● **PROBLEM REQUIREMENTS**: Tally the lines below that contain the word "computer". Only the number should be returned.

● **DATA EXTRACT**:
· · · ·
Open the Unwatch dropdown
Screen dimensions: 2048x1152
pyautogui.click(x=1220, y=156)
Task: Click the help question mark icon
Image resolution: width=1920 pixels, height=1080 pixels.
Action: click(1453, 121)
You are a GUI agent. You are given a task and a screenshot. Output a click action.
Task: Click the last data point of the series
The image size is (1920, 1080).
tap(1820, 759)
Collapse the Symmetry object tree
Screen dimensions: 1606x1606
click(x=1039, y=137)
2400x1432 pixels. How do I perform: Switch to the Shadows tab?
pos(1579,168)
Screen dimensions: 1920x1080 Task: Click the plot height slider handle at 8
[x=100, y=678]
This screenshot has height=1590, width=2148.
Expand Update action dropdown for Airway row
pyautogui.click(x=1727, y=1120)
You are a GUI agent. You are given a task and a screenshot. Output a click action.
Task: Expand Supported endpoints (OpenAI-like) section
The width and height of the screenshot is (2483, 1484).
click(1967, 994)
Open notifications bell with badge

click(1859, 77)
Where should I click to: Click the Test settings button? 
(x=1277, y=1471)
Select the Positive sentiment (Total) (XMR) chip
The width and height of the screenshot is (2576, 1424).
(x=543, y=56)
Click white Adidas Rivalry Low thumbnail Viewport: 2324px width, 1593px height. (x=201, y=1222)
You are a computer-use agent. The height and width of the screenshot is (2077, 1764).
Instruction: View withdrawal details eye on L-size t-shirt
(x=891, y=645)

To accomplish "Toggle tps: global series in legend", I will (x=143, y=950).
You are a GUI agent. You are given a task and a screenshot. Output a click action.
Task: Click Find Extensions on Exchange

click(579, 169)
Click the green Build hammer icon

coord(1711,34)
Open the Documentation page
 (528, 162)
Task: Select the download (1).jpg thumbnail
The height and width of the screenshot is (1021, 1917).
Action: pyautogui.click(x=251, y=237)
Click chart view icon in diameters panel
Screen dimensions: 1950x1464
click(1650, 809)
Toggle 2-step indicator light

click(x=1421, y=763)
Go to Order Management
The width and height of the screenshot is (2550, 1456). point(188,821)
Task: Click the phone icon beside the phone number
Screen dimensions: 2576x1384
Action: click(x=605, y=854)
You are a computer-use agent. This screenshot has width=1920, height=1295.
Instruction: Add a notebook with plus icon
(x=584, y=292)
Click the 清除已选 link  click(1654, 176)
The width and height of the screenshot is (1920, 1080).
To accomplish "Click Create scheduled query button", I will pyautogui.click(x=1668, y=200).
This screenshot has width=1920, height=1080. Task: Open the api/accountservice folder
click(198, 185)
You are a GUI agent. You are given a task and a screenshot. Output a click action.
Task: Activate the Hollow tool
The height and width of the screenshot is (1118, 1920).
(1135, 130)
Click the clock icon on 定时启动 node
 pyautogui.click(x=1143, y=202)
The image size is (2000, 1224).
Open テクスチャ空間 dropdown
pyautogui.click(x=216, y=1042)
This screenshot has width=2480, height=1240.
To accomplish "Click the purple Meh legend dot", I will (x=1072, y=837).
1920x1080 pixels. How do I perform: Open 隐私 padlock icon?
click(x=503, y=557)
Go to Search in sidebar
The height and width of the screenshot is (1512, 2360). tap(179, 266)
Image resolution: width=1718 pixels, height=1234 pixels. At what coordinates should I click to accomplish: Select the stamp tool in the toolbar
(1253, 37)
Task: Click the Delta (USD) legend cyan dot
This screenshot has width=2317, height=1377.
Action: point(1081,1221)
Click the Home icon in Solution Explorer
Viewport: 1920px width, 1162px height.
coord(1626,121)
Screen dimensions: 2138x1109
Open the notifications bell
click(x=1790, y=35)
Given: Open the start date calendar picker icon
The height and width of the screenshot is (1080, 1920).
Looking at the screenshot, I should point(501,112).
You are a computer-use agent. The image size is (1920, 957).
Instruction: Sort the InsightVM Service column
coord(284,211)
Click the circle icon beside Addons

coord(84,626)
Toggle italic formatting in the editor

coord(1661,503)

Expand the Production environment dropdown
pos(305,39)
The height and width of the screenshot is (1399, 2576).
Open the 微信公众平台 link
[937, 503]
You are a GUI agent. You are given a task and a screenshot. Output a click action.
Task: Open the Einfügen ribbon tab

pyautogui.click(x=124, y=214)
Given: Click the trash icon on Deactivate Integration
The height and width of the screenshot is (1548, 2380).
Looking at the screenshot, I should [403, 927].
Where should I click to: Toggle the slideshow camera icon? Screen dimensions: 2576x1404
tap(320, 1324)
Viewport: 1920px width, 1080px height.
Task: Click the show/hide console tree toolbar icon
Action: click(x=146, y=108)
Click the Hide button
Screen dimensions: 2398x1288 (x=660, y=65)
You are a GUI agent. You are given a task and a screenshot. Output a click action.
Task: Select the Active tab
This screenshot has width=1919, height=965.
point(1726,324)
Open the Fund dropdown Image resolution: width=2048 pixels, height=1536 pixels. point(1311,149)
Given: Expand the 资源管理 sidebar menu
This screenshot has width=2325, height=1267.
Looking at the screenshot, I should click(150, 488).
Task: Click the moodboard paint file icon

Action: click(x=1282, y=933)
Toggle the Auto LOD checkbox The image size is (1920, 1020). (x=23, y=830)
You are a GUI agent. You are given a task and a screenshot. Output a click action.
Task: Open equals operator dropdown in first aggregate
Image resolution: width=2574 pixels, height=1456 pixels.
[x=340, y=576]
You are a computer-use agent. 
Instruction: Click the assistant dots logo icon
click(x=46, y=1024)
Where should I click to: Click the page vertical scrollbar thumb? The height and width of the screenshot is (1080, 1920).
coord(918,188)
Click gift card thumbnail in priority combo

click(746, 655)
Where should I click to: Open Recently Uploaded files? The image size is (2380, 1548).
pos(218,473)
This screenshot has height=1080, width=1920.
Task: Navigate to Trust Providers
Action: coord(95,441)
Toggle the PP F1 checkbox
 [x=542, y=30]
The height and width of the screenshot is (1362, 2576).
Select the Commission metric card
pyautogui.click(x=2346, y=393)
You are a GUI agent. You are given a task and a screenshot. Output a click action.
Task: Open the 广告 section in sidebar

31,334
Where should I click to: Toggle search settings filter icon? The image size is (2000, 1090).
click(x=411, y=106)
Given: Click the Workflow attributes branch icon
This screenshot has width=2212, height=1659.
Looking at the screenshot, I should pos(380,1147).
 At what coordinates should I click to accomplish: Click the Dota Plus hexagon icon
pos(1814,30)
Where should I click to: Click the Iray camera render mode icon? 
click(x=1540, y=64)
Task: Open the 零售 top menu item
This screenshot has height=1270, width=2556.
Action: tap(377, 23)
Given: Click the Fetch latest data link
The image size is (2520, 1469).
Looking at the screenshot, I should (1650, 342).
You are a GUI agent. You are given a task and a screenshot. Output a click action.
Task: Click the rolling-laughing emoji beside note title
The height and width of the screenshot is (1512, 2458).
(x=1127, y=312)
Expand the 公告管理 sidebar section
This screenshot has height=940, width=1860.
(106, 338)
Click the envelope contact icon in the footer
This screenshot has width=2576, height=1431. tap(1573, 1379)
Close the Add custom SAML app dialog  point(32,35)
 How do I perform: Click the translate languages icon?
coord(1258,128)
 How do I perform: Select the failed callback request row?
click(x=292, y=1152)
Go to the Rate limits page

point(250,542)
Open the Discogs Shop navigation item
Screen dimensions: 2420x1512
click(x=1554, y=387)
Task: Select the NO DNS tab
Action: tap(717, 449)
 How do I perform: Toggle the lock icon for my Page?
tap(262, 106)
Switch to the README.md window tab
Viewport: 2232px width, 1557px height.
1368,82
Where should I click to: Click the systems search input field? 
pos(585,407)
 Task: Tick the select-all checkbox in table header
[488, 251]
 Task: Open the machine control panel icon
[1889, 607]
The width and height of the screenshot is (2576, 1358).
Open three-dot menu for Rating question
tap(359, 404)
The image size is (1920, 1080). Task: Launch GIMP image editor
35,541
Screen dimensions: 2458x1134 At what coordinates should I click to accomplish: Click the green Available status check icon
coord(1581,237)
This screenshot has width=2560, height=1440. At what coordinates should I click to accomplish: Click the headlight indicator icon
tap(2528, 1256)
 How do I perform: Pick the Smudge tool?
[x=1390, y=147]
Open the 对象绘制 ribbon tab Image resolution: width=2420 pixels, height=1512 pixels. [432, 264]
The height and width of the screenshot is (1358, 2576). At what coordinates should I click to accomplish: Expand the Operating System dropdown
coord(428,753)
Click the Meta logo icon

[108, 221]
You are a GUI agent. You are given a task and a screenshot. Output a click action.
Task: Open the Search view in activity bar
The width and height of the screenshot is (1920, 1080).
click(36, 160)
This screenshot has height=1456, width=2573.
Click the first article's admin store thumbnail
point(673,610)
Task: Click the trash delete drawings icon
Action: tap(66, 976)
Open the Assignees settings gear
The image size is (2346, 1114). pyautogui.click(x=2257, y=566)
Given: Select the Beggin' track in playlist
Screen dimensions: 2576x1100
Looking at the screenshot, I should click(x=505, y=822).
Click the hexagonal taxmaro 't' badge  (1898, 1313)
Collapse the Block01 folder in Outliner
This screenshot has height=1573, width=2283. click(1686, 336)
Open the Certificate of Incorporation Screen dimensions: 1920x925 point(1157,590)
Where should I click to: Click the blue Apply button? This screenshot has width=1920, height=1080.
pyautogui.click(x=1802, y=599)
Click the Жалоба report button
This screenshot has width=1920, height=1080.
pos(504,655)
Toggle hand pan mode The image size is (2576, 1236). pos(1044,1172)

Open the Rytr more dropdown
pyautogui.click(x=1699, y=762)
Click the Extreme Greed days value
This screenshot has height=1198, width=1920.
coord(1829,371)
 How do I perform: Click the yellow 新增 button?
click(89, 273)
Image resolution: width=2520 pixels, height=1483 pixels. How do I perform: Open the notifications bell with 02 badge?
· · · ·
● **ANSWER FOR THIS EXERCISE**: 4